Global DNA expression analysis using DNA microarray technology revealed a broad impact of the S. aureus ClpP protease on several regulons involved in virulence, heat shock response, oxidative stress response, DNA repair, autolysis, and anaerobic growth. Targets of proteolytic ClpP activity in S. aureus are presently not known; however, the clustering of deregulated genes suggests that the expression of genes within specific regulons is controlled by ClpP-dependent proteolysis.

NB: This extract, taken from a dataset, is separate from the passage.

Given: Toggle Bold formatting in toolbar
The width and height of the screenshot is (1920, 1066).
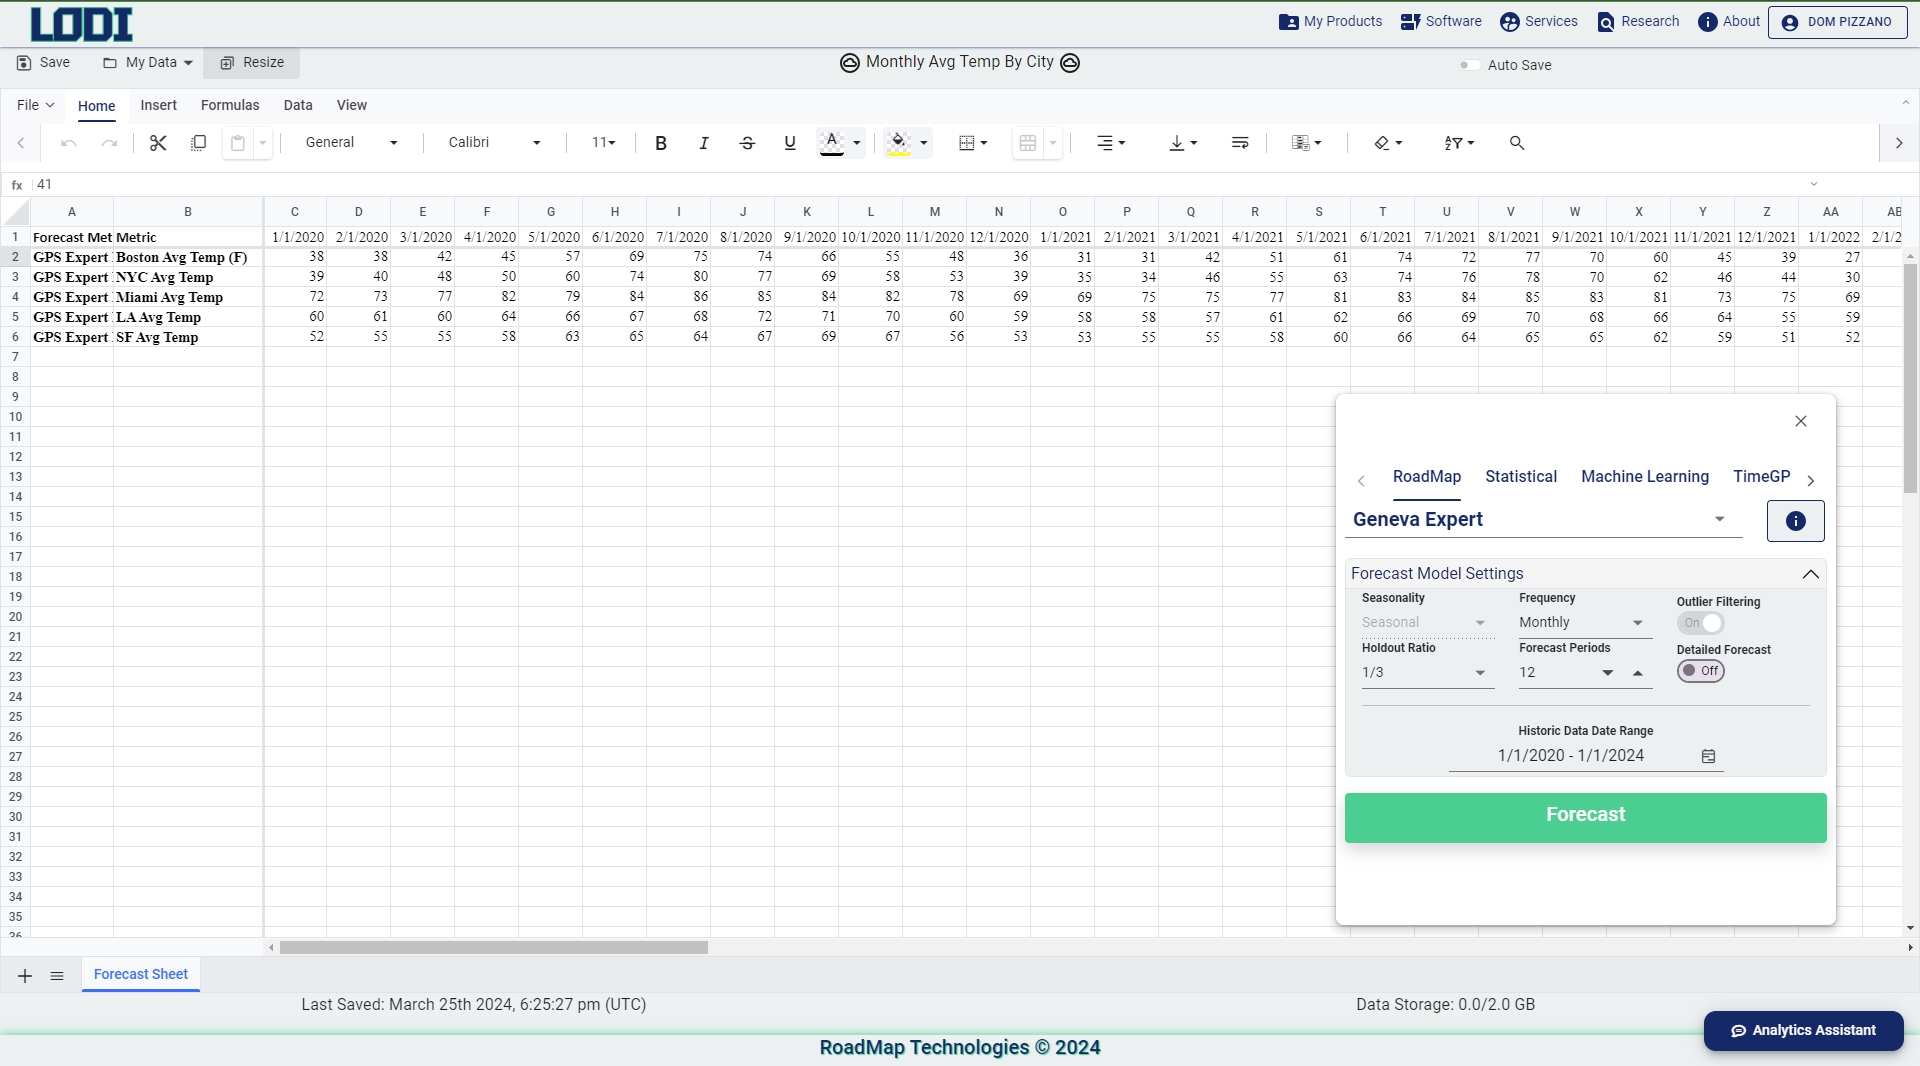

In E. coli many proteins cleaved by ClpXP are involved in the oxidative stress response and a shift between aerobic and anaerobic growth. It has been suggested that ClpXP degrades proteins whose Fe-S clusters have been damaged by oxidation (19). Many results presented in this study are consistent with this idea. Possibly, ClpP plays a major role in the maintenance of reducing conditions within the cell by degradation of oxidized proteins. In consequence, oxidation-susceptible proteins like Spx may accumulate in the ΔclpP strain (77). An important challenge for the future will be to identify substrates of ClpP proteolytic activity in S. aureus and to clarify the role of functional ClpP for the infection process. In addition, ClpP may serve as an attractive new target for anti-infective agents. Interestingly, acyldepsipeptides, a new class of antibiotics that targets ClpP protease, has been recently identified (8). Surprisingly, the antimicrobial activity of the compound was not due to an inhibition of the target ClpP, but bacterial cells were killed by uncontrolled ClpP-dependent proteolysis. These observations impressively stress the importance of controlled ClpP-mediated proteolysis for protein homeostasis in bacterial cells.